En muchas charlas con compañeros periodistas hemos reflexionado sobre qué podría ocurrir en México que sea un punto de quiebre contra la violencia. Cada que ocurre un hecho que sacude al país, parece que llegamos a ese punto, pero luego todo vuelve a la normalidad. Podríamos tener la esperanza de que el asesinato del presidente municipal de Uruapan, Michoacán, Carlos Manzo Rodríguez, sea ese acontecimiento, pero desafortunadamente sabemos que no será así.

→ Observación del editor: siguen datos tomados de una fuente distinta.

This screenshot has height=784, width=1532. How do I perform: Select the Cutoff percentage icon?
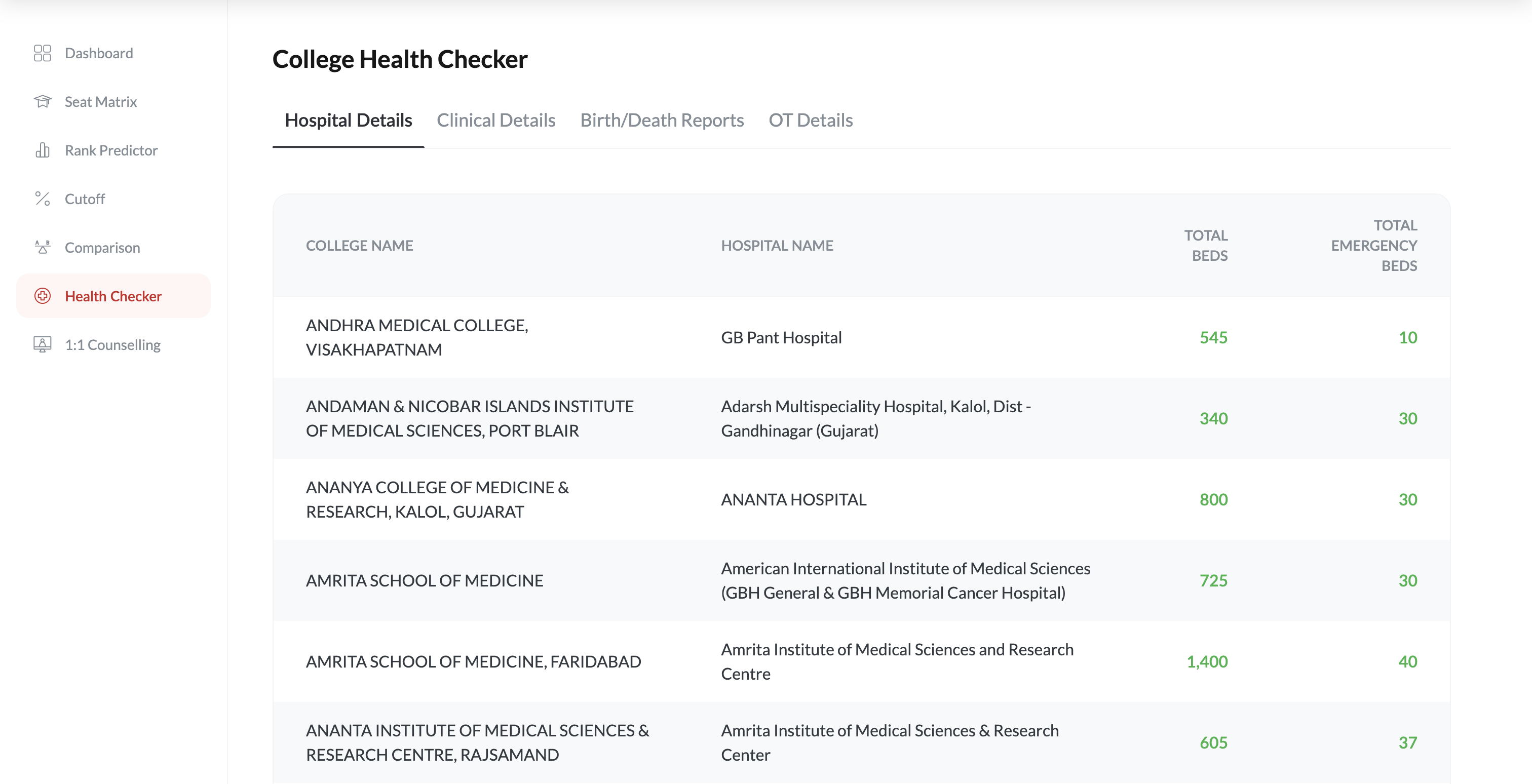click(42, 199)
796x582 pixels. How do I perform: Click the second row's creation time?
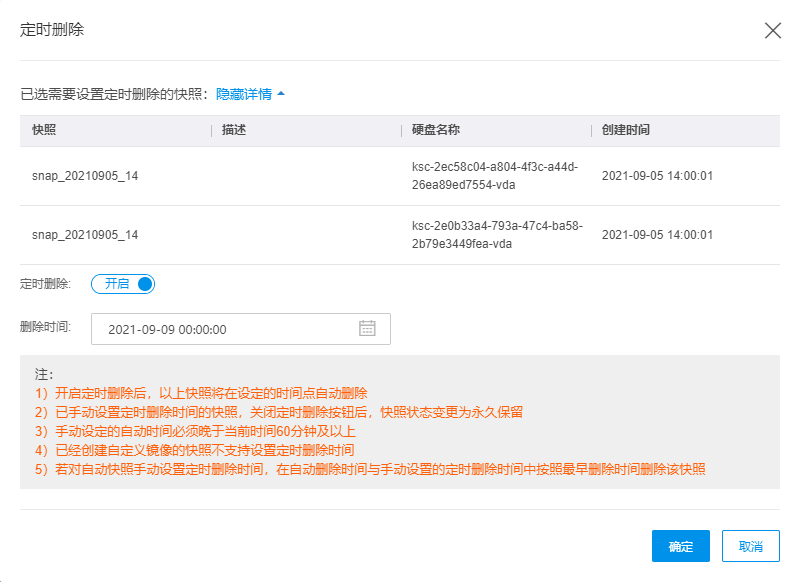[x=657, y=235]
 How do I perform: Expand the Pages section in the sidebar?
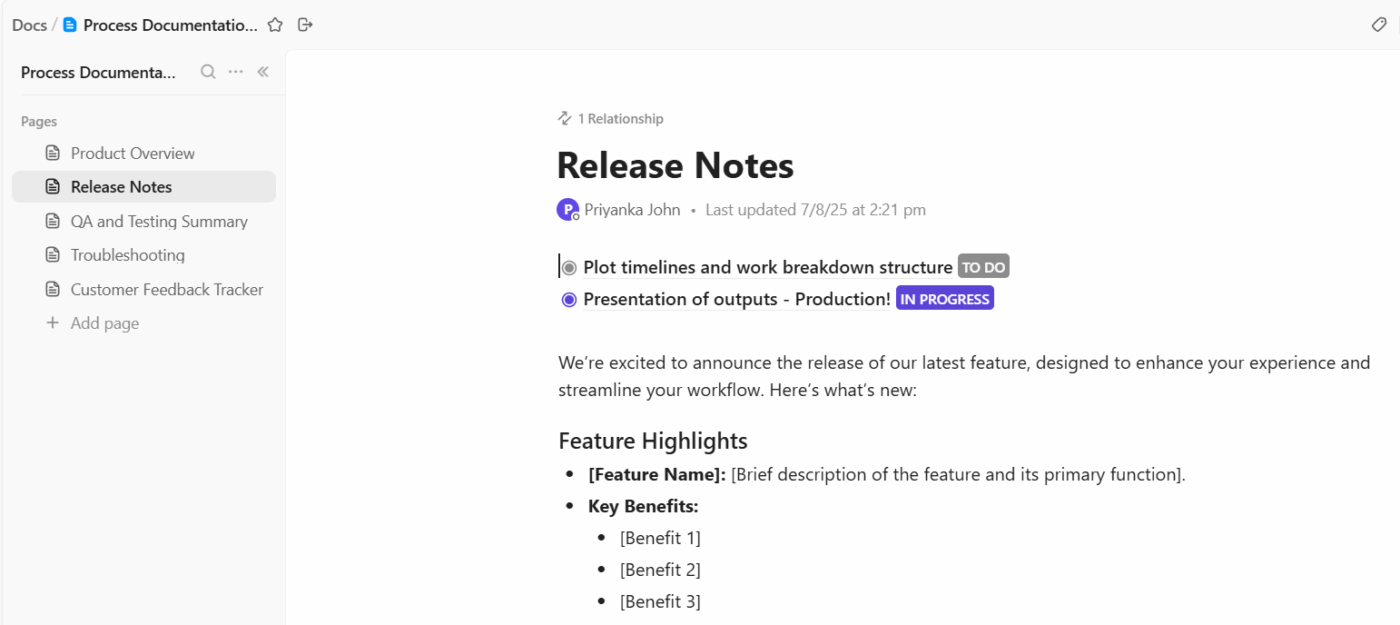coord(38,120)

En una visita que hizo a Jalisco uno de los ministros encargados del proceso de pacificación en Colombia, un periodista le hizo esa pregunta: ¿Cuál fue el punto de quiebre? Su respuesta fue que cuando comenzaron a matar a políticos de alto nivel. Si bien la violencia no terminó en Colombia, por lo menos entraron a un proceso de recuperación de territorios y desarme voluntario de algunos grupos.
En México, lejos de que un hecho relevante se convierta en ese punto de quiebre, lo que vemos es una escalada de la violencia. Los hechos delictivos, desde los más pequeños hasta los más graves, que son las desapariciones y asesinatos, son ya el tema de cualquier sobremesa, porque los vivimos de cerca, porque ocurren todos los días, porque aumenta el impacto social que tienen.
Podríamos cuestionarnos por no actuar como sociedad. Pero también tenemos derecho a temer, porque cuando el Estado de derecho falla, es quien tiene las armas quien manda. Así, preferimos tomar medidas de autocuidado y de cuidado para nuestros seres queridos, porque es lo único que nos queda.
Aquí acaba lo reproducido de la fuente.